Si j’avais expérimenté, j’étais forcément d’accord
Avant que tout le monde aille se coucher, je me suis réveillée pour profiter un peu de mes amis. Une ou deux heures après, on s’est tous allongés dans le salon sur plein de matelas pour aller se coucher. Un « ami » est venu se coucher sur le même lit que moi, sous prétexte qu’il n’y avait plus de place nulle part. Honnêtement, j’aurais préféré qu’on dorme. Mais ce n’était pas vraiment dans ses plans.
Je n’ai pas forcément envie de rentrer dans les détails, mais il a bien profité du fait que j’étais alcoolisée et que j’avais déjà eu des premières expériences.
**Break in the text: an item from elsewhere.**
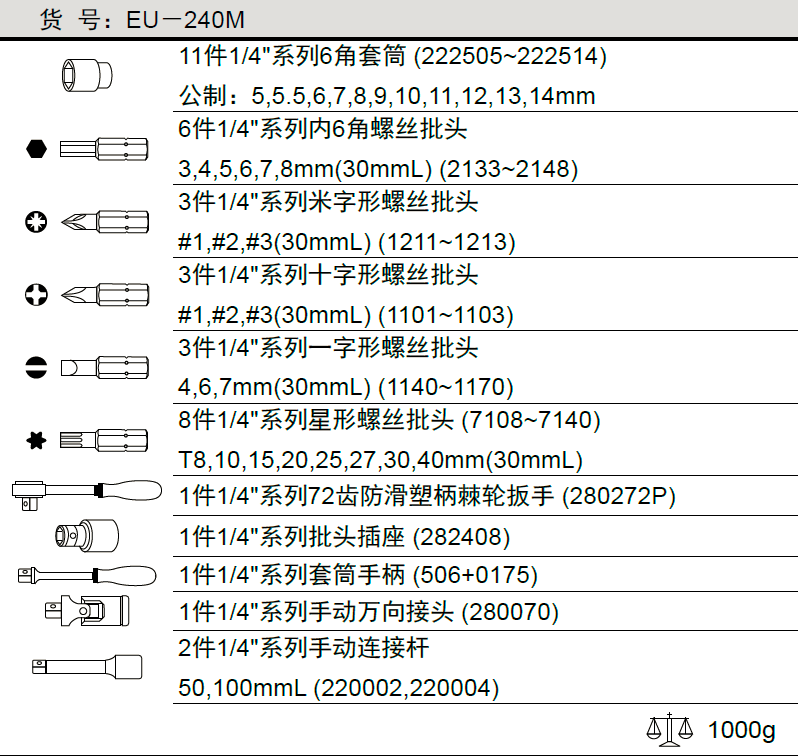The height and width of the screenshot is (756, 799).
Task: Select the T8,10,15,20 star bit sizes line
Action: click(380, 460)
Il a dû croire que si j’avais déjà expérimenté cela, que j’étais forcément d’accord avec lui. Mais ce n’était vraiment pas le cas. Je ressens tellement de dégoût et surtout de colère au sujet de ce qui s’est passé, de lui, de ce qu’il m’a fait. Il ne m’a pas écoutée malgré mes nombreux refus. C’était mon ami et il s’était occupé de moi dans la soirée. Je n’ai pas dit non à l’oral, mais j’ai repoussé ses mains à chaque fois. Je me suis même mise de dos, mais rien n’y a fait. Il ne s’est pas arrêté. Avec l’alcool qui faisait encore effet, j’ai juste essayé de m’endormir et d’oublier ses mains qui pénétraient mon intimité.
Je m’en suis voulu
J’ai mis du temps à réaliser ce qui s’était passé. C’est en parlant avec ma meilleure amie de l’époque que j’ai réalisé que ce n’était pas normal et que je devais en parler aux autres. Sur le moment, je m’en suis voulu, voulu de lui avoir parlé de mes expériences qui ont pu lui faire croire que j’en avais envie, voulu de ne pas avoir vu plus tôt quelles étaient ses intentions. On a coupé les ponts depuis. Aucun de mes autres amis garçons ne s’est comporté comme ça avec moi, donc je ne me suis jamais vraiment méfiée et je trouve ça triste de devoir faire attention à tout maintenant.
Je ne mets pas tous les garçons dans le même panier pour autant. Mon rapport à eux n’a pas changé. Je n’ai pas peur d’avoir de nouvelles expériences mais il faut surtout faire attention à soi, savoir si on a envie ou non et surtout faire respecter ses envies. Aujourd’hui, je fais attention à qui faire confiance. C’est surtout une colère qui s’est développée. Je suis encore en colère contre lui, parce qu’il ne s’est pas excusé. C’est honnêtement la seule chose que je demande. En colère aussi un peu contre moi de ne pas m’être doutée de quelque chose. Aujourd’hui, j’arrive un peu mais brièvement à en parler à mes amies proches sans mettre vraiment de mot dessus. Un jour j’en parlerai à ma mère, mais comme c’était il y a longtemps, je ne sais pas vraiment comment amener le sujet.
Dès les premières remarques, vous savez que votre corps a changé
En tant que fille, on fait une sortie de l’enfance un peu brutale, je trouve. Dès les premières remarques, vous savez que votre corps a changé. Même si vous ne vous en rendiez pas compte.
Ce qui est sûr, c’est que je ne veux pas me changer à cause de ça. J’aime ce que je suis, j’aime mettre des robes et des décolletés. Ce ne sont pas des personnes mal intentionnées qui vont me faire changer de comportement ou de style. J’ai toujours une belle image de moi et j’essaye de la garder malgré les remarques. La seule personne qui compte, c’est moi-même.
En tout cas, ce qui m’est arrivé ne se reproduira plus. Je ne laisserai plus personne me faire ça. Je fais attention à moi et à mes amis en soirée. À chaque fois que je vois une amie se rapprocher d’un garçon, je lui demande discrètement si ça se passe bien, s’il fait attention à ce qu’elle veut. Car ça peut arriver à n’importe qui. Maintenant, j’observe plus. Et je resterai toujours vigilante pour moi et pour les autres.